Completed the requirements for Bachelor of Engineering in Computer Science
and Engineering at JNT University, Hyderabad, India in 2009.
Experience:
Graduate Assistant Oklahoma State University, Stillwater, OK, January
2010 to present
Responsible for recording, editing and posting media files online.
Extensively converted media formats for online viewing using
conversion tools and web development tools.
Graduate Assistant Oklahoma State University, Stillwater, OK, October
2009 to present
Designed and maintained the website of Micro Biology Department.
Helping the students in the lab with computer trouble shooting,
installing, configuring and upgrading operating systems and software.
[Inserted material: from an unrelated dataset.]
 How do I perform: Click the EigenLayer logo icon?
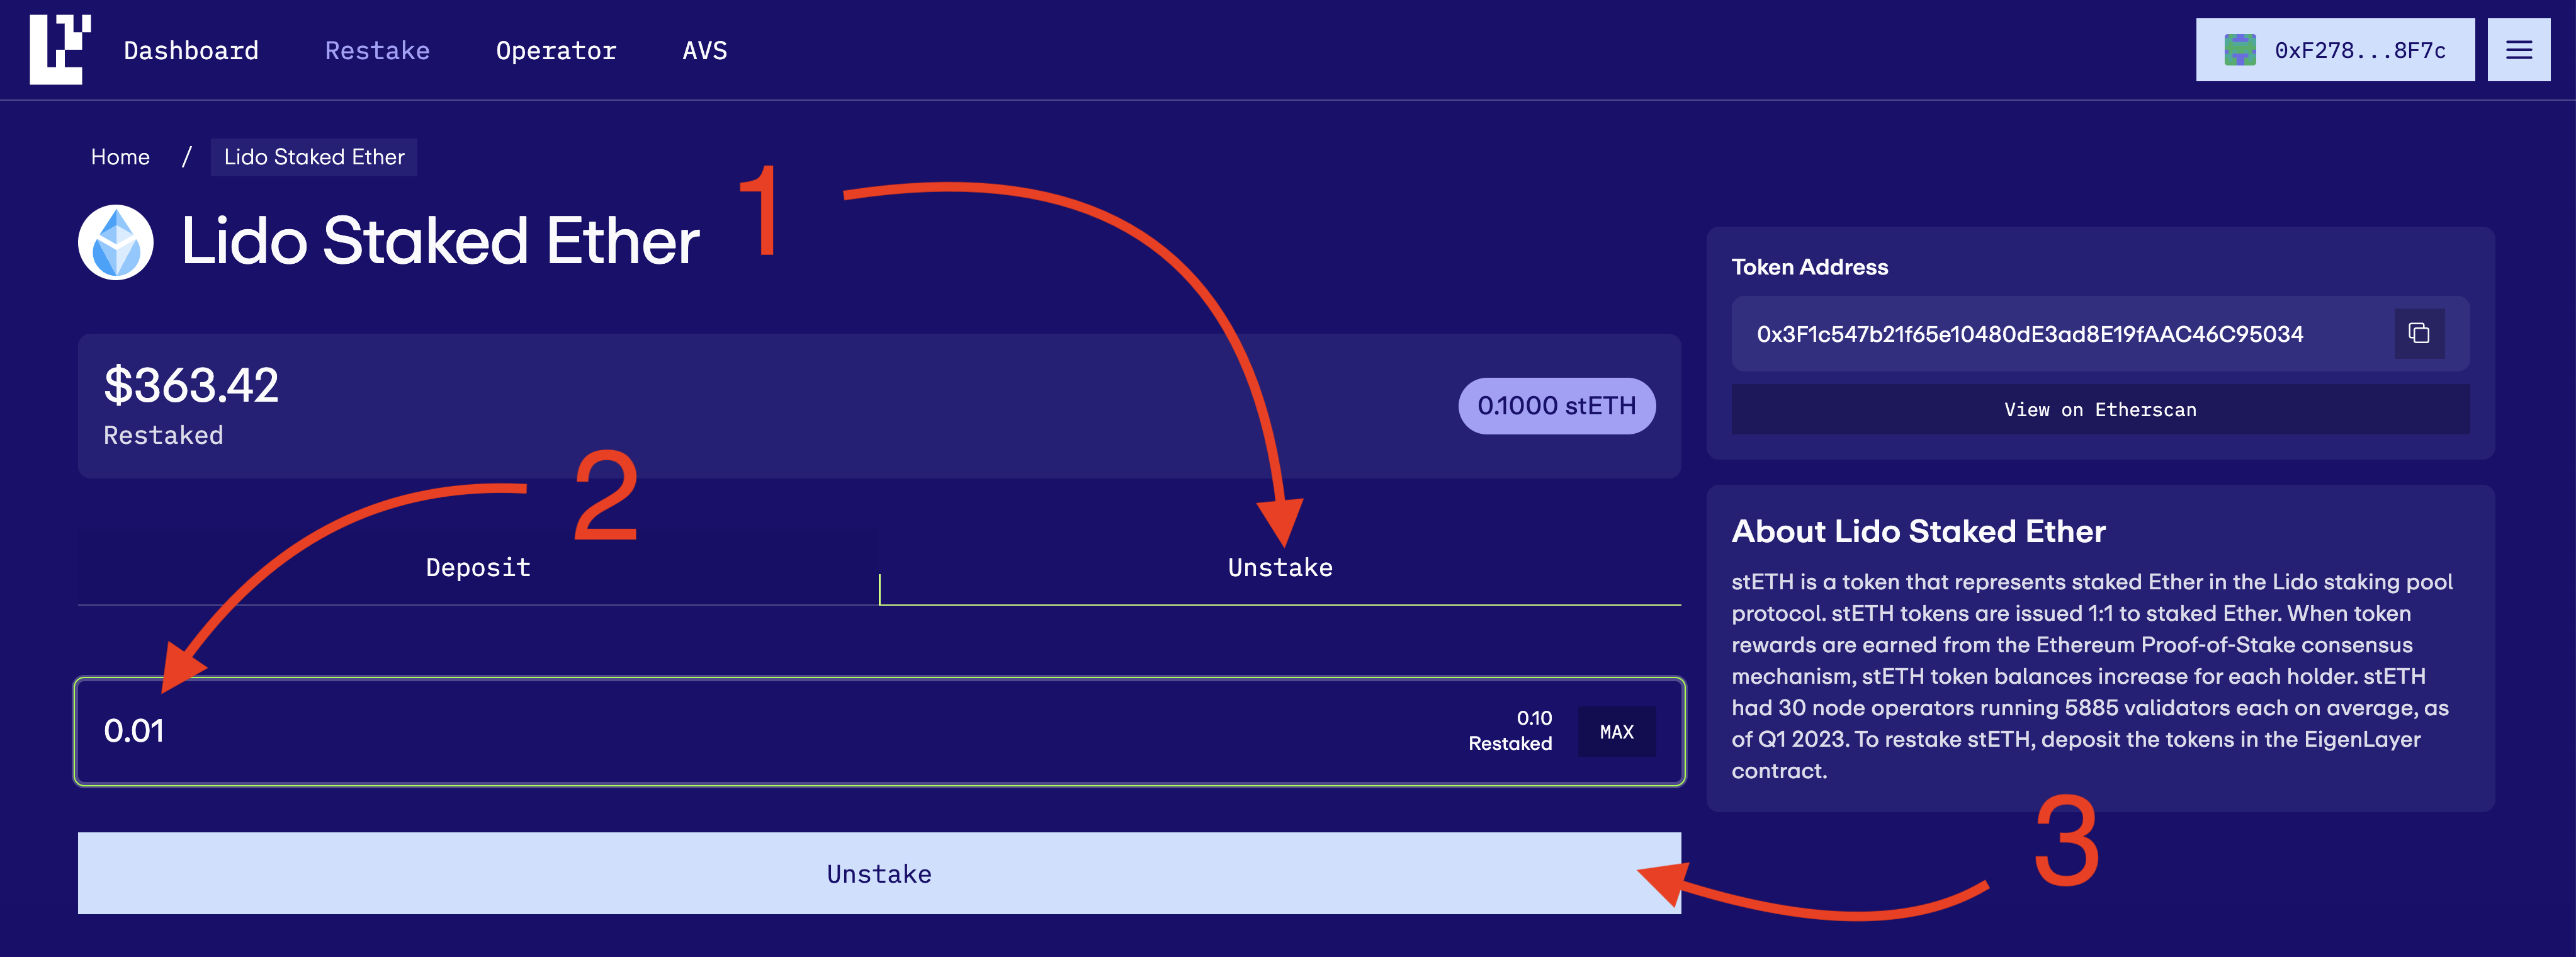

Professional Memberships: Phi Kappa Phi
ADVISER’S APPROVAL: Dr. Subhash Kak
Name: Venkata Ravinder Paruchuri Date of Degree: July, 2011
Institution: Oklahoma State University Location: Stillwater, Oklahoma
Title of Study: APPROXIMATE STRING MATCHING AND APPLICATIONS TO
INDIAN SCRIPTS
Pages in Study: 46 Candidate for the Degree of Master of Science
Major Field: Computer Science
Scope and Method of Study:
This thesis is concerned with the analysis of approximate string matching and its
applications to Indian scripts. It starts with the analysis of the problem of the readability
of jumbled text. Several modifications of jumbling are considered based on position of
letters, such as using the Damerau Levenshtein distance without disturbing the first
letter, first and last letters and according to the placement of keys in the QWERTY
keyboard. The process is applied to the Indian scripts and modifications are based on
vowels, consonants and syllables in the respective languages. A study is made on the
entropy of English language and then the entropy for Telugu language is calculated and
compared to that of English language.
Findings and Conclusions:
Through simulations and analysis, it is observed that the functional words are not that
important in reading the jumbled words, but context plays a crucial role. Also, for both
the English language and Indian languages when the first and last letters are not moved,
users are able to read them even when the text is modified through DamerauLevenshtein
distance of one. Also, the entropy of Telugu is much higher than English, which implies
that Telugu is much more succinct than English.